Phoebe’s New York temperament is distinctly at odds with that of the Californians. She pegged it; she wasn’t meant to be there. But Phoebe already has dropped through the floor of her life, first by quitting the newspaper where she was a low-ranking newsroom employee because she could not tolerate the prospect of the Trump presidency. She can’t get over how many Californians she meets who are not similarly outraged at the outcome of the election – people who seem to hardly know a presidential election has taken place.
Now she’s 33, with no immediate employment prospects, a lot of anger, and dubious romantic feelings about Charles Heist. Her wisecracking is balanced by despair. It’s a reflexive defense against her existential pain, a weak shield against reality, and Lethem lets her be defensive, show poor judgment, and lash out when it would be better not to. You might want to tell her to shut up from time to time.
Road trips into the area surrounding Upland, with and without Heist and his three rambunctious dogs, lead her to some sketchy places and characters. A Buddhist retreat where Arabella may have hidden out, whose atmosphere, Phoebe says, evokes a mountain resort after the neutron bomb. A homeless encampment where people living way off the grid provide tantalising hints of having encountered the missing girl. Heist has mysterious connections with these troubled people that the New Yorker cannot understand.
Eventually they trek high up onto Mount Baldy, where they find two embracing teenagers, one dressed in rabbit fur and the other in bear fur, lying in a pit, their throats slit. The hunt for Arabella becomes even more desperate, and Heist seems to know much more than he’s saying about what happened to the couple and about how Phoebe’s own safety may be at risk.

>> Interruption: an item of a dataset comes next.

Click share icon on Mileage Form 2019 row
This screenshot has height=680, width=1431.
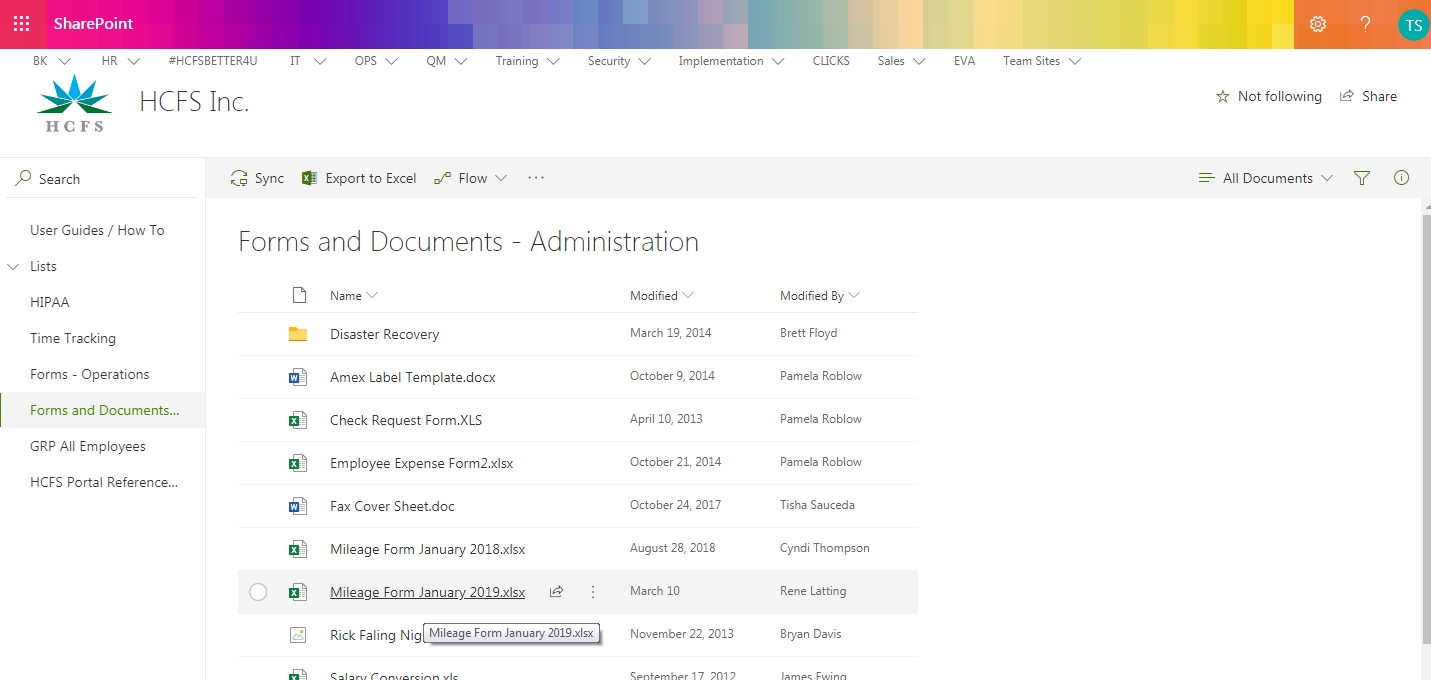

By this point Phoebe has rather fallen for the feral detective, a man of few words and excellent dogs. Their mismatched relationship is likely to go awry, yet might be possible. He might give her the anchor in life that she so obviously needs. You finally learn Heist’s history and why he is good at what he does and the risks he takes to do it. By then, the story has long moved past Arabella and into the terrain of people who live outside the law in an atmosphere that Phoebe describes as utter seething menace.
Lethem writes strong prose, with more than a sprinkling of appreciation for the ridiculous. Lovers of literary crime fiction will find Lethem has created interesting and engaging characters in Phoebe and Heist, as well as an array of distinctive secondary characters whose fates are worth caring about. He never lets up in describing people, places, situations, and feelings in fresh and memorable ways.
His previous detective fiction, Motherless Brooklyn, which won the National Book Critics Circle Award, took on the spectacular challenge of describing events from the point of view of a man with Tourette’s syndrome – sympathetically. In his new work, the characters are less overtly damaged, but the damage is not far below the surface.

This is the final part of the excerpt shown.